Work to complete
(1) Decide whether each statement agrees with the passage on master and slave transceivers. For each, answer yes or no and quote the words of the passage that decide it.
(a) It matters whether the master oscillator frequency is higher or lower than the slave oscillator frequency.
(b) If the polarities are reversed, the signals on resistors 50 and 52 add instead of subtracting.
(c) In the slave mode, the demodulator operates on the opposite sideband.
(2) Write the next part of the passage on master and slave transceivers, continuing after its last sentence.

Text passage
········

This is a significant aspect of the present invention since it virtually assures that the oscillator of a slave transceiver will lock onto only the correct transceiver which is assigned thereto in a duplex pair, by having the cavity frequencies adjusted to be the same, and by initially tuning the slave transceiver to a point on the skirt of its cavity separated by the design IF frequency of both units from its center frequency.

It is immaterial whether the master oscillator frequency is higher or lower than the slave oscillator frequency since either can operate on either the upper or the lower sideband. What is desired, however, is that both transceivers will be able to cancel modulation at the operational amplifier 48 (FIG. 1) by providing a correct polarity of discriminator output, which in turn is achieved by relating the polarity of the output of the variable gain amplifier 4 to the fact that theslave is higher or lower than the master in its assigned carrier frequency. If these happen to be reversed, then the signals on the resistors 50, 52 will add rather than subtract from one another since they will be of the same polarity. This is easily corrected by reversing the polarities of the output of the variable gain amplifier 4, and by taking into account the polarity of the diode 180d with respect to desired fast and slow sweeps for skirt lockon.

The relationship between the polarity at the output of the video amplifier to the polarity of the output of the variable gain amplifier 4 is maintained by correct polarity of the master and slave positions of the switch 44 so that the output of the phase sensitive demodulator 136 will be of a sense that it will drive the oscillator 14 toward the center frequency of the tuning cavity 116 instead of away from it when in the master mode. But when in the slave mode, the demodulator operates on the same sideband, and since the switch 44 has reversed the polarity of transmitter input, the demodulator will buck the Schmidt trigger to establish operation off resonance, which is adjustable to be off by the common IF frequency.

········

Information shown

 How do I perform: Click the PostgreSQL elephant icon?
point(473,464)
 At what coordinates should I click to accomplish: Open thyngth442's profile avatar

········

Answers below
(1)
(a) No: "It is immaterial whether the master oscillator frequency is higher or lower than the slave oscillator frequency"
(b) Yes: "If these happen to be reversed, then the signals on the resistors 50, 52 will add rather than subtract from one another"
(c) No: "But when in the slave mode, the demodulator operates on the same sideband"

(2)
In FIG. 2, a second aspect of the present embodiment relates to the fact that the initial sweeping of the DC signal on the line 12, to cause a commensurate sweeping of the voltage-tunable solid state oscillator 14 is in response to a Schmidt trigger, which no longer is toggled once a significant cavity center or skirt signal takes over control of the operational amplifier 166. This eliminates any need for switching-out of the sweep circuit as is common in the prior art. The effects that the Schmidt trigger has, once the output of the operational amplifier 166 has stabilized at some voltage (which is between the upper and lower input thresholds of the Schmidt trigger 178) is that its output provides an extremely small DC bias to the input of the operational amplifier 166 in the master mode and after AFC lockon in the slave mode, and bucks the demodulator input when tuned to the skirt before AFC lock on in the slave mode. However, this is accommodated by virtue of the feedback through the oscillator tuning cavity, and the effect of the small bias due to the Schmidt trigger output on the operational amplifier is orders of magnitude lower than the effects of the signal resulting from the tuning cavity or AFC.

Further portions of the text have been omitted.